B.K. Wheeler may have been the original practitioner of the debate with the empty chair. Wheeler, a rookie senator, bolted the Democratic Party in 1924 to run with Wisconsin Sen. Robert M. La Follette on the Progressive Party ticket. Bob La Follette, “Fighting Bob” to his friends, was the kind of Teddy Roosevelt Republican who doesn’t exist anymore. He left the Republican Party in 1924 out of disgust with Coolidge’s conservative politics. La Follette’s politics – openly hostile to big business and banks, an isolationist on foreign policy, pro-labor union – are about as far from his contemporary fellow Cheesehead Paul Ryan as it is possible to imagine.

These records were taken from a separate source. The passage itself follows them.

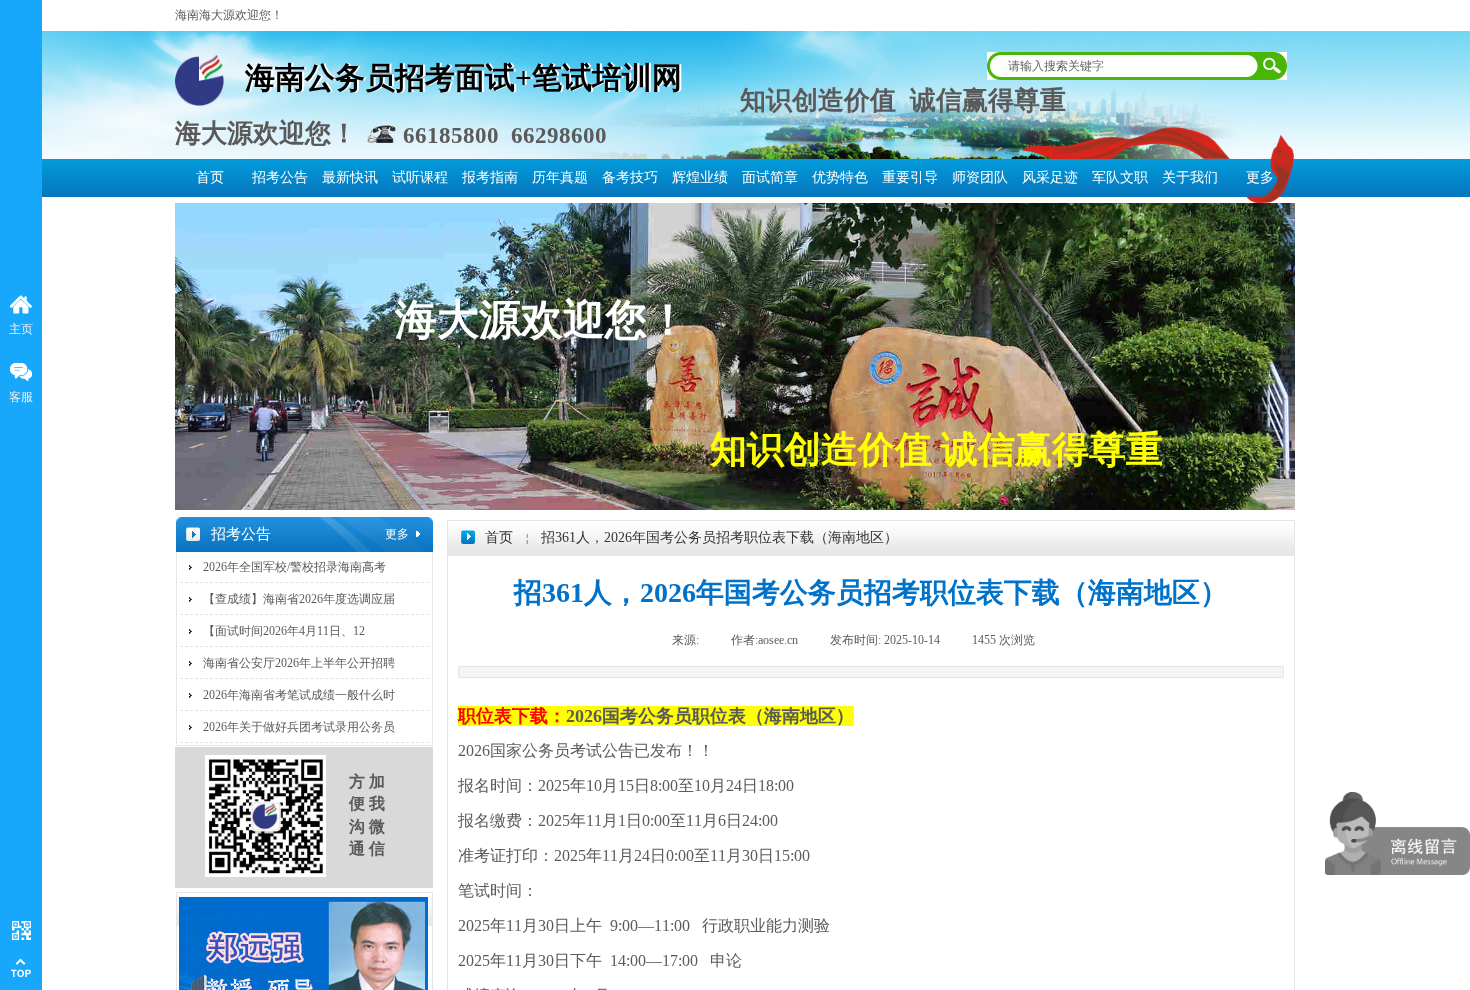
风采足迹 (1050, 177)
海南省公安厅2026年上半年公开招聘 (299, 663)
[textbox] (1121, 66)
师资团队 (980, 177)
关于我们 (1190, 177)
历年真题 (560, 177)
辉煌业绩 (700, 177)
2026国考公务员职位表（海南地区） (710, 716)
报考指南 (490, 177)
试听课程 (420, 177)
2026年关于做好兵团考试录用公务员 (299, 727)
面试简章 (770, 177)
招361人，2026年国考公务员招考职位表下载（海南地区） (719, 537)
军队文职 (1120, 177)
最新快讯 (350, 177)
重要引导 (910, 177)
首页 (210, 177)
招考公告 (280, 177)
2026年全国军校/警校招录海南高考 (294, 567)
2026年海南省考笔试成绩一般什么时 (299, 695)
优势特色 (840, 177)
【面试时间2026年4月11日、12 (284, 631)
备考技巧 (630, 177)
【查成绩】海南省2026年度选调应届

When La Follette and Wheeler teamed up in 1924 they were the ultimate fusion of old-style Midwest progressivism (LaFollette) and newer Western liberalism (Wheeler) that rejected monopoly, the House of Morgan and U.S. Marines deployed in Central America. La Follette made his third-party presidential run as his last hurrah – he died in 1925 – and his age and health prevented him from engaging in anything like the kind of campaigns we have today. He made a few speeches and left the heavy lifting to Wheeler, who relished the battle but grew frustrated that Coolidge, a well-known man of few words, refused to engage in the political back-and-forth. In his frustration, Wheeler started featuring an empty chair on the stage as a symbol of Silent Cal’s, well, silence. It was effective, by most accounts, apparently much more so than Eastwood’s rambling monologue last week in Tampa.

Peter Foster in the Financial Times wrote that Wheeler would ask a question on, say, prohibition and turn to the chair and wait for a response. “There, my friends, is the usual silence that emanates from the White House,” he would say and  the crowd (at least as Wheeler remembered it years later) “roared in appreciation.”

The great Montana Sen. Mike Mansfield, still the longest serving majority leader in Senate history, told me shortly before his death that one of his first experiences with politics was seeing Wheeler on a stage in a big hall in Butte, Montana with his chair. Mansfield was working in the copper mines in Butte and, because he was curious, went to see Wheeler speak in both men’s adopted home town. Mansfield, later in his life not much of a fan of Wheeler’s, but a man with a prodigious memory, thought the gimmick was pretty successful.

La Follette and Wheeler carried only one state in 1924 – Wisconsin – but despite ballot access problems came close in most western states and actually ran ahead of the Democratic ticket in Idaho, Montana, Oregon and Washington.

The Democratic candidate in 1924 was John Davis, a respected Wall Street lawyer and former Congressman from West Virginia. One reason Wheeler bolted his party was his belief that Democrats had sold out to Wall Street by nominating Davis. When the party goes to Wall Street for a candidate, Wheeler said, they go without me.

Eastwood, it turns out, wasn’t the first to do the empty chair routine and, as the reviews continue, not the best, either.